Read Condition Report Read Condition Report

Provenance

Galerie Gommeter, Hamburg (label on stretcher)
Purchased by the parents of the present owner in the 1950s; thence by descent

Catalogue Note

Eugen von Blaas was famed for depicting beautiful Italian women at work or in the company of admiring suitors. Anticipation shows a dark haired young woman leaning her elbow on a balustrade overlooking the Venetian lagoon. She dreamily gazes towards the water, where a gondola is just coming into view. The precise technique and bright palette of Blaas’ Venetian genre scenes were in tune with the Venetian tradition of painting. Famed for his depictions of everyday life in Venice, Blaas' very commercial subjects and finely painted, vividly coloured canvases found a ready market among the wealthy travellers and tourists visiting the city. Above all he strove to capture the inherent beauty of the Italian women with vignettes of their conversations in the street or courting with lovers.

Von Blaas' marriage into a wealthy Italian family would give him the exposure and means that would earn him the sobriquet 'painter of Venetian beauties.'  This magical city of water and light had enchanted countless artists throughout the centuries, however Blaas' chosen subjects were not the floating city's architectural landmarks or sweeping vistas. Rather, he captured the day-to-day lives of Venice's citizens amid the ancient masonry of intimate courtyards and unassuming back streets. According to Thomas Wassibauer, Blaas often 'contrasted the decaying grandeur of old Venetian stone with...young people...his young people live their lives within the old walls of a still important city, and become links in an apparently endless chain of generations who carry the Venetian traditions and way of life' (Thomas Wassibauer, Eugen von Blaas, Das Werk, Hildesheim, 2005, p. 19).
■ ■ ■ ■
_Brief 1_
Rewrite the painting description, everything from "Catalogue Note" down to "courting with lovers.", using "boat" in place of "gondola".

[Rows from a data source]
■ ■ ■ ■
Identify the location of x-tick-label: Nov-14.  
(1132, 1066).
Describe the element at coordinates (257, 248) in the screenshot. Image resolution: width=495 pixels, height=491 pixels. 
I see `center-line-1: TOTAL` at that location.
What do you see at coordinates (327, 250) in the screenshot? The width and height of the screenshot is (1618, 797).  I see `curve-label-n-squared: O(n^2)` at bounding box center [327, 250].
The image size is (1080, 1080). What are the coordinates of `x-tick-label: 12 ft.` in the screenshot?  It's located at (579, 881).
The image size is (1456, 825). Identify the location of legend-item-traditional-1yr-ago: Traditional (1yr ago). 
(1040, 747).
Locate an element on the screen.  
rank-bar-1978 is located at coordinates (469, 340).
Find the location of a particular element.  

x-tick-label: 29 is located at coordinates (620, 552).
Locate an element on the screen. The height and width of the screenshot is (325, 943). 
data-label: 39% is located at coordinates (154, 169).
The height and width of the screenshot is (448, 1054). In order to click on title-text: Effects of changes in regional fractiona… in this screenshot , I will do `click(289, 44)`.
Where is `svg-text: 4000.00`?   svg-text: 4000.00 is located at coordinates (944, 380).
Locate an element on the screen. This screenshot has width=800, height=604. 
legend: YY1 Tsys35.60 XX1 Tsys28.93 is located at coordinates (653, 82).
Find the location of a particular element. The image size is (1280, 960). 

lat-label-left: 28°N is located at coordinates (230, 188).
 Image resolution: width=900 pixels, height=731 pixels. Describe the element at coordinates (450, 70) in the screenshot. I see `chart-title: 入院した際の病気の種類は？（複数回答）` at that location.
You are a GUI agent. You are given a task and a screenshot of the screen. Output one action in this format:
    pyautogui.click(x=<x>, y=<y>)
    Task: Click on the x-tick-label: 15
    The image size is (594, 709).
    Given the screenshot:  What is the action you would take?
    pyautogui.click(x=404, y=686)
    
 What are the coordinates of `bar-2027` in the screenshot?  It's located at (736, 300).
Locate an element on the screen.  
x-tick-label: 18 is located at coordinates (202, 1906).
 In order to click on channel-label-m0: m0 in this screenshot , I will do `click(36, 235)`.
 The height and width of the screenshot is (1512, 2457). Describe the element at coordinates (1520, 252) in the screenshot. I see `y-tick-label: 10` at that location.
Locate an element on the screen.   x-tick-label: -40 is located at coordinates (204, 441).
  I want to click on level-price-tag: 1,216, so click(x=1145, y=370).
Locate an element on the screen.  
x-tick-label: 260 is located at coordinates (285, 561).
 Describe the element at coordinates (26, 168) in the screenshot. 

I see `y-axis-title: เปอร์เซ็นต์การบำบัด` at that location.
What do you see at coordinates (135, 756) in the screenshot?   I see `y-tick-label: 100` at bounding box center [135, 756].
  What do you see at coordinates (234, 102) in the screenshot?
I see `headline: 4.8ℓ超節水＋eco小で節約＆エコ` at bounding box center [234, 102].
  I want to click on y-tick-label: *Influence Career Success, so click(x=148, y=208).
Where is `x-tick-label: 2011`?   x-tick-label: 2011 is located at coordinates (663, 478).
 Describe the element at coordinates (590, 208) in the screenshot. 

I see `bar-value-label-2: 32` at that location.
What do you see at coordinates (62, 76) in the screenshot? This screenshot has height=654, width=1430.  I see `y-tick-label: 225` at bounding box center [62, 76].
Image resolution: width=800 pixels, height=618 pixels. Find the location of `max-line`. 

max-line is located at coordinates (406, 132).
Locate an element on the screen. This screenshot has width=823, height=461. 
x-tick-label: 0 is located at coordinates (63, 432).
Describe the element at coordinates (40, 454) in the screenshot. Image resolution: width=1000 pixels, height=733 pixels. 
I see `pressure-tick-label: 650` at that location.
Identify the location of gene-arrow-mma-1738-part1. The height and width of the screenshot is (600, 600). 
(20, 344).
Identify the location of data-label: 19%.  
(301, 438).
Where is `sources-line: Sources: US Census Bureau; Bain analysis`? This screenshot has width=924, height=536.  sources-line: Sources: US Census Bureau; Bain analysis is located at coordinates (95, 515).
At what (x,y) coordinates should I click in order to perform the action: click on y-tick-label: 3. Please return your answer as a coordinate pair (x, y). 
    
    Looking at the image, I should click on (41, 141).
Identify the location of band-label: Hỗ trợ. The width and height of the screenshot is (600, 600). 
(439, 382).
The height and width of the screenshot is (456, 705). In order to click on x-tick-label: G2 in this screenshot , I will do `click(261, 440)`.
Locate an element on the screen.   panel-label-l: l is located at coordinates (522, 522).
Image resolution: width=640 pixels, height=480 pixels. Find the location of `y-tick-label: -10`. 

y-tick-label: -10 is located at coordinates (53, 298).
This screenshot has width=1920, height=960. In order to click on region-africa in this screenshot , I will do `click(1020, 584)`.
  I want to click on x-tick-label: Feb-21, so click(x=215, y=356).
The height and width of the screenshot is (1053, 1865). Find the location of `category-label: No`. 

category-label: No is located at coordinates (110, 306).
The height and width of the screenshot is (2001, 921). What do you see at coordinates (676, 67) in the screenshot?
■ ■ ■ ■
_Brief 2_
In the rows, retype everything from the line containing "I want to click on level-price-tag: 1,216, so" down to the line containing "What do you see at coordinates (135, 756)", with both of those lines included.

_Response 1_
Catalogue Note

Eugen von Blaas was famed for depicting beautiful Italian women at work or in the company of admiring suitors. Anticipation shows a dark haired young woman leaning her elbow on a balustrade overlooking the Venetian lagoon. She dreamily gazes towards the water, where a boat is just coming into view. The precise technique and bright palette of Blaas’ Venetian genre scenes were in tune with the Venetian tradition of painting. Famed for his depictions of everyday life in Venice, Blaas' very commercial subjects and finely painted, vividly coloured canvases found a ready market among the wealthy travellers and tourists visiting the city. Above all he strove to capture the inherent beauty of the Italian women with vignettes of their conversations in the street or courting with lovers.

_Response 2_
  I want to click on level-price-tag: 1,216, so click(x=1145, y=370).
Locate an element on the screen.  
x-tick-label: 260 is located at coordinates (285, 561).
 Describe the element at coordinates (26, 168) in the screenshot. 

I see `y-axis-title: เปอร์เซ็นต์การบำบัด` at that location.
What do you see at coordinates (135, 756) in the screenshot?   I see `y-tick-label: 100` at bounding box center [135, 756].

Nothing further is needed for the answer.